In siding with the informant, Ontario's top court found Durham Regional Police Service promised Margaret Stack anonymity but went ahead and disclosed her identity anyway.

"If the police tell the witness that they will not reveal his or her identity or involvement in order to get information, they should keep their promise or face the ordinary consequences of violating the assurance they have given," the Ontario Appeal Court said in its unanimous decision. "Simply put: A citizen in Ms. Stack's situation should be able to rely upon what the police tell her."

The case arose when Stack, then of Whitby, Ont., went to police to tell them that a teenaged neighbour had broken into another neighbour's home and stolen some guns, which he took to school and used to threaten other students.

In persuading her to provide the information, an officer promised to keep her identity secret but, without telling her, videotaped their interview at a police station. At the end of the interview, court records show, an officer told Stack, "This is between you and I. That stuff does not get disclosed."

Nevertheless, police gave the video to lawyers for two brothers charged criminally in the case, unleashing a torrent of threatening and harassing conduct by the parents of the accused, court documents show.

Among other things, the boys' father drove his truck at Stack, forcing her to jump out of the way. He also told Stack's husband that he intended to pay her back for having gone to the police, and subjected them to ongoing and ultimately unbearable harassment about which police did little, court heard. Stack, evidence shows, felt hopeless, depressed, anxious and fearful as a result.

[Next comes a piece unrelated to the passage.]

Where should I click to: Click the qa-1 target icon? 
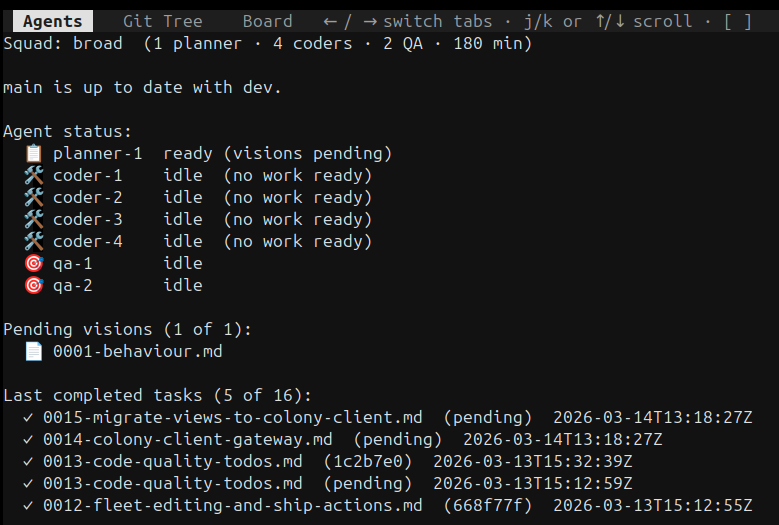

"Ms. Stack and her family were so distressed by this conduct that they sold their home and moved to another community," according to court records.

While police denied making any confidentiality promises to Stack, Superior Court Justice Douglas Gray found otherwise. In February 2015, he awarded her $345,000 and another $115,000 for her husband Chad Nissen and their two children.

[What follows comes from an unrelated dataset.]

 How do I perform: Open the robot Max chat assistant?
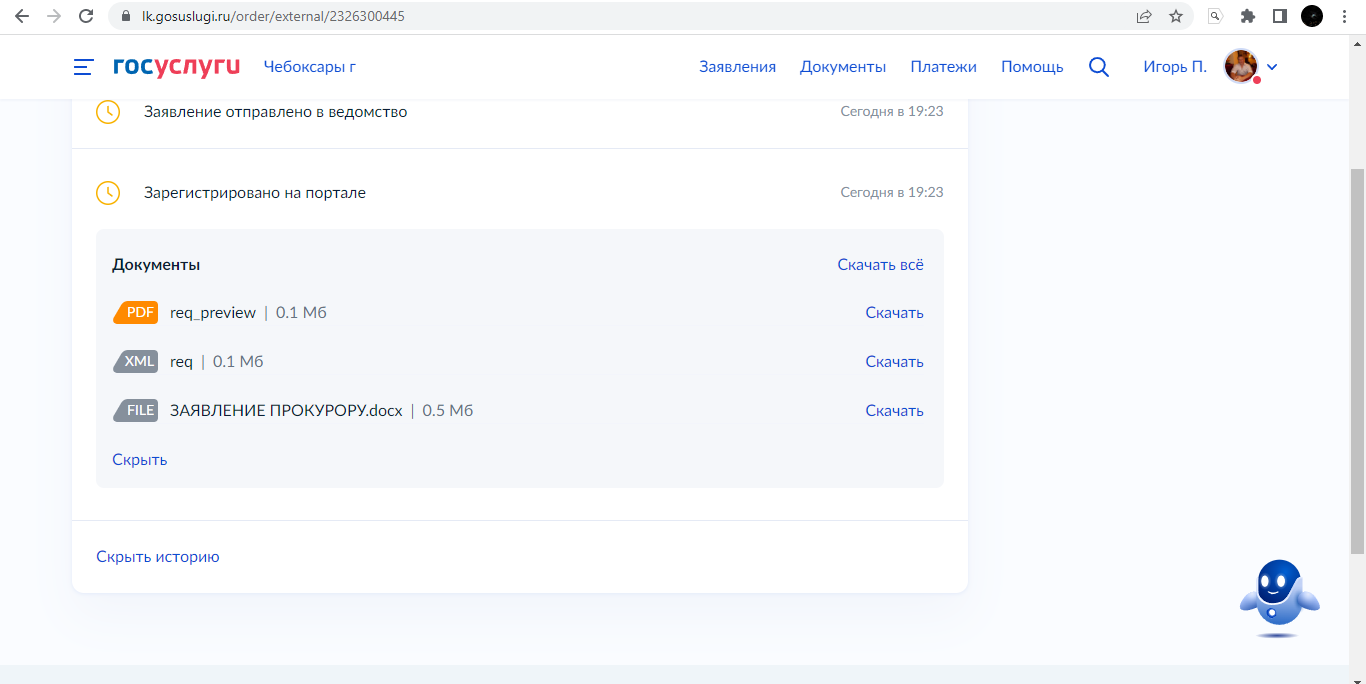(x=1279, y=597)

On appeal, police argued Stack had failed to prove she was a confidential informant and that, in any event, the damages Gray had awarded were excessive.

The Court of Appeal ruled, however, that Gray's finding a confidentiality agreement was in place was amply supported by the evidence.

The higher court also rejected police arguments that they had no reason to worry disclosure of Stack's name would put her in any danger because the information she provided was readily available from other sources. The court called that irrelevant. Stack was entitled to rely on the promise of anonymity in exchange for her co-operation, the court said.

"This is a civil case between the police and an individual who was promised confidentiality," the Appeal Court said. "That promise gave rise to a common law and equitable right entitling Ms. Stack to have her identity kept confidential."

Gray's damages award to Stack and her family for her severe psychological injury was "very generous" but nevertheless reasonable, the Appeal Court said.

The court also ordered police to pay Stack $40,000 for the costs of their failed appeal.